*What the task requires*: Pick out each line of the material that contains the word "checkbox", and copy those lines in full.

Begin The records

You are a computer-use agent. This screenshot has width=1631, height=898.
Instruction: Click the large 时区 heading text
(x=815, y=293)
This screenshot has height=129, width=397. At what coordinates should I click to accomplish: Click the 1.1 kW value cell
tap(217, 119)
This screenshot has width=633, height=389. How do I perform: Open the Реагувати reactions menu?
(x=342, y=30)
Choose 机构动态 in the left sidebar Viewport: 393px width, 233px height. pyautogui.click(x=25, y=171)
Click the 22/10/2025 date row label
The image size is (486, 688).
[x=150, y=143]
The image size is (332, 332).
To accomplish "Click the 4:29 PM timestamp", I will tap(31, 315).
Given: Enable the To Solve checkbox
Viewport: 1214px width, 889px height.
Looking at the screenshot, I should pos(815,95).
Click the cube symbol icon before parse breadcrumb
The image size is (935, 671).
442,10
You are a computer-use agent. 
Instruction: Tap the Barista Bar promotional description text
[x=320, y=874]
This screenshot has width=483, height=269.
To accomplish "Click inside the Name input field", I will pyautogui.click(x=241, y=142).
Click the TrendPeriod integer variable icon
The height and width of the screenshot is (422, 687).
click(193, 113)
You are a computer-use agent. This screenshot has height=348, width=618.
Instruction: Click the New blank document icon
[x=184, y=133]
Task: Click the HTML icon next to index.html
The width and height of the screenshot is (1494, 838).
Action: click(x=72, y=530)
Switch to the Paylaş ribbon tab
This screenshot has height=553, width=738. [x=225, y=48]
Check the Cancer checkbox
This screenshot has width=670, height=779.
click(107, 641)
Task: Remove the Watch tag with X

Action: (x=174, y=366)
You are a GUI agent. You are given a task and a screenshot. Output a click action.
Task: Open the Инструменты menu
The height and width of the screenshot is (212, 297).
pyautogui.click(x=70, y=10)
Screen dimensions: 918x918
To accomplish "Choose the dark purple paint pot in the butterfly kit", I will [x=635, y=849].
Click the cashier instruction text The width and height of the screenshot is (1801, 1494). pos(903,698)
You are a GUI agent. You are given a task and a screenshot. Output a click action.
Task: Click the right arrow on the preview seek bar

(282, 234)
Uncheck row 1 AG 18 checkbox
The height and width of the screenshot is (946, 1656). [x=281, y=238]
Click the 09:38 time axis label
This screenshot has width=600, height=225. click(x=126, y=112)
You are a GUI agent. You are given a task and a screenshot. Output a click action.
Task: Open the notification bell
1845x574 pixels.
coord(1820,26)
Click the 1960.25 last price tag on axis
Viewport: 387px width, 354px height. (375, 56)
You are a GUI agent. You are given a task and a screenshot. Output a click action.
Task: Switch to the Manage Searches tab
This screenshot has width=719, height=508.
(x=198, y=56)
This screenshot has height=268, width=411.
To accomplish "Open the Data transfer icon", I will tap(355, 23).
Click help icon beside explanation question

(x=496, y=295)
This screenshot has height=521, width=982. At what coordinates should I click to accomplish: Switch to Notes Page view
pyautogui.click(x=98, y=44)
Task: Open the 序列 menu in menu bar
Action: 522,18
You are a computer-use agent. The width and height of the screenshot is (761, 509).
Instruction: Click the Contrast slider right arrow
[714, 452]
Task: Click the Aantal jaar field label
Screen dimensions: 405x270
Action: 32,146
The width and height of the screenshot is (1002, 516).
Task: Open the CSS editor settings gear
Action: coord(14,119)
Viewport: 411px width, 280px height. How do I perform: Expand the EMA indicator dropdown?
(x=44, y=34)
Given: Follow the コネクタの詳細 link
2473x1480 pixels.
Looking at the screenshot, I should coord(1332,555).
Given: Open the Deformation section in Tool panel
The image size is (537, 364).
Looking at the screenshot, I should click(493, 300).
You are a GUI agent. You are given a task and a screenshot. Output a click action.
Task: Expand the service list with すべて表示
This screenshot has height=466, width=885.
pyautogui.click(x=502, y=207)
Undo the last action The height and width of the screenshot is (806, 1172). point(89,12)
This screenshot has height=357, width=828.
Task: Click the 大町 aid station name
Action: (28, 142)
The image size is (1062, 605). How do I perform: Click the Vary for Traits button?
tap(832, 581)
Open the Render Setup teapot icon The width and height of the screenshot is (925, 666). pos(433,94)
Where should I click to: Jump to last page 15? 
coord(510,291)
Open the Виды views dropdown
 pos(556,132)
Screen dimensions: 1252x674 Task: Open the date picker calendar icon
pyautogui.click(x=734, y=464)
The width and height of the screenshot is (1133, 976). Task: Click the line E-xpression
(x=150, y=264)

End The records

*Response for this exercise*:
Given: Enable the To Solve checkbox
Check the Cancer checkbox
Uncheck row 1 AG 18 checkbox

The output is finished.